The higher education instructor needs to develop his/her or stratgies that will help the student improve their decoding skills. In order for a student to succeed these skills need to be further developed as an on going process.

Teaching critical thinking processes and the decoding of information is something that is not restricted to education alone. This is something that should be taught for the purposes of learning excellence and professional use.

Jay: I agree with you.
We must keep up with new ways (and our own ways) of helping students to decode the information we are given them. Every classroom environment is different and the contents vary from discipline to discipline. Some disciplines such as statistics and chemistry lend themselves to using decoding mechanism to break the information apart into smaller pieces and then put them together, examples include the Bell Curve and the Periodic Table.
Thanks,
Jose

I strongly do agree with your comments.

Students' frames of reference and experiences are constantly in flux. The more the material can grow and change with the student, the longer it will stay with them. For instance, the topic of gaining attention has been brought up in Communication class. A young adult may associate this skill with attracting a potential date. As the student matures and possibly gets married and has children, gaining attention may take on different connotative meanings. Neverthless, the principles of gaining attention have remained. It is up to the Instructor to gain insight into what associations will help students recode information so that the information stays with them.
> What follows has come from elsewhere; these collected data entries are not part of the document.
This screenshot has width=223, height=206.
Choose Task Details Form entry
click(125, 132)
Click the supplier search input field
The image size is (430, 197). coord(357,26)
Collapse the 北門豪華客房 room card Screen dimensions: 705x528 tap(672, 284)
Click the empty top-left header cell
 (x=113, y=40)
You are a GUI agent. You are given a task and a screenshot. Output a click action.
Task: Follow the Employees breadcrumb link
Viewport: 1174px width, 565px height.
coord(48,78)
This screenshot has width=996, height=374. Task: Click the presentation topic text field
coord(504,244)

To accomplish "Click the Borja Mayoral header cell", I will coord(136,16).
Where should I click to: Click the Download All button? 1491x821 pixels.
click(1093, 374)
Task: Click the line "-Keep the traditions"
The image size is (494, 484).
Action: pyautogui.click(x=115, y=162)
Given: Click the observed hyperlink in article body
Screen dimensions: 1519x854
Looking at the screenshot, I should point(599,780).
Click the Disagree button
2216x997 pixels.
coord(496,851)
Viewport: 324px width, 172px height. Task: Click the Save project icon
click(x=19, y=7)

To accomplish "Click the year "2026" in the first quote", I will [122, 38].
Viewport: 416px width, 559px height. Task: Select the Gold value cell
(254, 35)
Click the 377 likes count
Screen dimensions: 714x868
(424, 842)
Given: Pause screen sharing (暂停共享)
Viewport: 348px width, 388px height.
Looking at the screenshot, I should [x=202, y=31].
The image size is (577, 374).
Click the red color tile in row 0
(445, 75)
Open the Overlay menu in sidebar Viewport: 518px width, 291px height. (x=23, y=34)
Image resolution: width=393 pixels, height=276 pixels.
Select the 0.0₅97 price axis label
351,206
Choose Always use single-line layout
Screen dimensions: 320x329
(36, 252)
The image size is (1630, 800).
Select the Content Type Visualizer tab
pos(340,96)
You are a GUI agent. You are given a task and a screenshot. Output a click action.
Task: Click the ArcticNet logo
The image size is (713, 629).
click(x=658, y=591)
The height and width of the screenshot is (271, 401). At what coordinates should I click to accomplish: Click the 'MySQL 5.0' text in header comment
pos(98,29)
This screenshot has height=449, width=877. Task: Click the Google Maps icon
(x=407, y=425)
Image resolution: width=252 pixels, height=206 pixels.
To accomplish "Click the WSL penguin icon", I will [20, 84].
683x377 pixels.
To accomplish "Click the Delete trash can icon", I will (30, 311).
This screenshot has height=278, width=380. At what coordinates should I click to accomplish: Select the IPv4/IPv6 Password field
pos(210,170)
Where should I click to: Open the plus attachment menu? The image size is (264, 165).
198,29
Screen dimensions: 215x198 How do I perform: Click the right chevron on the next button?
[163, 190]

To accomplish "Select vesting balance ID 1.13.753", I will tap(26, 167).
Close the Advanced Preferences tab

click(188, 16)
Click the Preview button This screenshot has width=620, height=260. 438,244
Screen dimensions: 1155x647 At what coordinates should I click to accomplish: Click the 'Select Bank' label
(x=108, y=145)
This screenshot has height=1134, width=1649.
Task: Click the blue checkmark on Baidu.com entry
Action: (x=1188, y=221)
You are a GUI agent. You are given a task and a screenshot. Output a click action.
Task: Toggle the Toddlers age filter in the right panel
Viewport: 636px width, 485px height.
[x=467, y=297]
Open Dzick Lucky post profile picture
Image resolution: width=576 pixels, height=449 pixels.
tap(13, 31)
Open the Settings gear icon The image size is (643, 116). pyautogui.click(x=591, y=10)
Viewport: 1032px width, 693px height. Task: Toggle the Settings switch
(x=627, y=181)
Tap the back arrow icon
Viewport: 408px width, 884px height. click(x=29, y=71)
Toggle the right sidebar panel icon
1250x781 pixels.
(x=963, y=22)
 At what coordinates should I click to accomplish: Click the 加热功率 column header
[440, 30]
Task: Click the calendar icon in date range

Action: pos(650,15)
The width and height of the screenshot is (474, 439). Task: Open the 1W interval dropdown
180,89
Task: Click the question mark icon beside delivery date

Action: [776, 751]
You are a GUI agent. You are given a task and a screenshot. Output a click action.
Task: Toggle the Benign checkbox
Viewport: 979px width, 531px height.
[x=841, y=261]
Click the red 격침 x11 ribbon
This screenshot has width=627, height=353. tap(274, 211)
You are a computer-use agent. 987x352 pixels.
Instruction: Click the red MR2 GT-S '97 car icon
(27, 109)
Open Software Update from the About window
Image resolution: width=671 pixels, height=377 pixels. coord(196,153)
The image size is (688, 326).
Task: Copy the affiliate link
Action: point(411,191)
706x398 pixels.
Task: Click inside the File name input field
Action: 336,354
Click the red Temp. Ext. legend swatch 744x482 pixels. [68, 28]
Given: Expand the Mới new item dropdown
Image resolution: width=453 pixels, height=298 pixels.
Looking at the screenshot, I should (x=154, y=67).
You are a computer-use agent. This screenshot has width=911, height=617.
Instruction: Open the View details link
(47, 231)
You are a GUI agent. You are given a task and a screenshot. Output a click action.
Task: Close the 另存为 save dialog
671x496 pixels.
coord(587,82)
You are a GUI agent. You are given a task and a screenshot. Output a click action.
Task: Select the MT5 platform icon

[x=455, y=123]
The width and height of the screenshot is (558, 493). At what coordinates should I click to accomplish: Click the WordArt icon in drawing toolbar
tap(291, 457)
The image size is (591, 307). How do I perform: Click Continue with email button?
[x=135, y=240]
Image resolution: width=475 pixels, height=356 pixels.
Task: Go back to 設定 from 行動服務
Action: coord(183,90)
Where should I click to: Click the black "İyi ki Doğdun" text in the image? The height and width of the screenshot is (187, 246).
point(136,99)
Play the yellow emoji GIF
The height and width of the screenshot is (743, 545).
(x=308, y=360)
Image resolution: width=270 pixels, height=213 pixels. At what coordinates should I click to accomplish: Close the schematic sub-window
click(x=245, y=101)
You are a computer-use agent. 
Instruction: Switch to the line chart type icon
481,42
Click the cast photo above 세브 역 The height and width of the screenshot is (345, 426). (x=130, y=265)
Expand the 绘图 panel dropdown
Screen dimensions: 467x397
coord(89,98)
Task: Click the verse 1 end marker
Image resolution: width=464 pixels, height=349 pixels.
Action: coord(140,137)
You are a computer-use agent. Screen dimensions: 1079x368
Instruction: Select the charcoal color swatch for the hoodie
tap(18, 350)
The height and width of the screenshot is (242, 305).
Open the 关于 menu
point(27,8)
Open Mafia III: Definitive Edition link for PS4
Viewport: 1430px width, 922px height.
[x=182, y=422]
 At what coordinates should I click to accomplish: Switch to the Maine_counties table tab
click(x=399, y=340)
One of the things that I always ask my students in my lecture about Patient Assessment is, "Why do we have two ears, two eyes and one mouth?" I remind them the power of observation: We can learn so much by listening, watching twice as much than talking.

I have to agree with this thought, no mater what leavel you teach at you should always look for ways to improve your skills to help students in the way they learn or retain information.

This is wonderful - I will use this with my students. I think so often we get excited and, when we do, we stop observing and, instead, we wait to talk.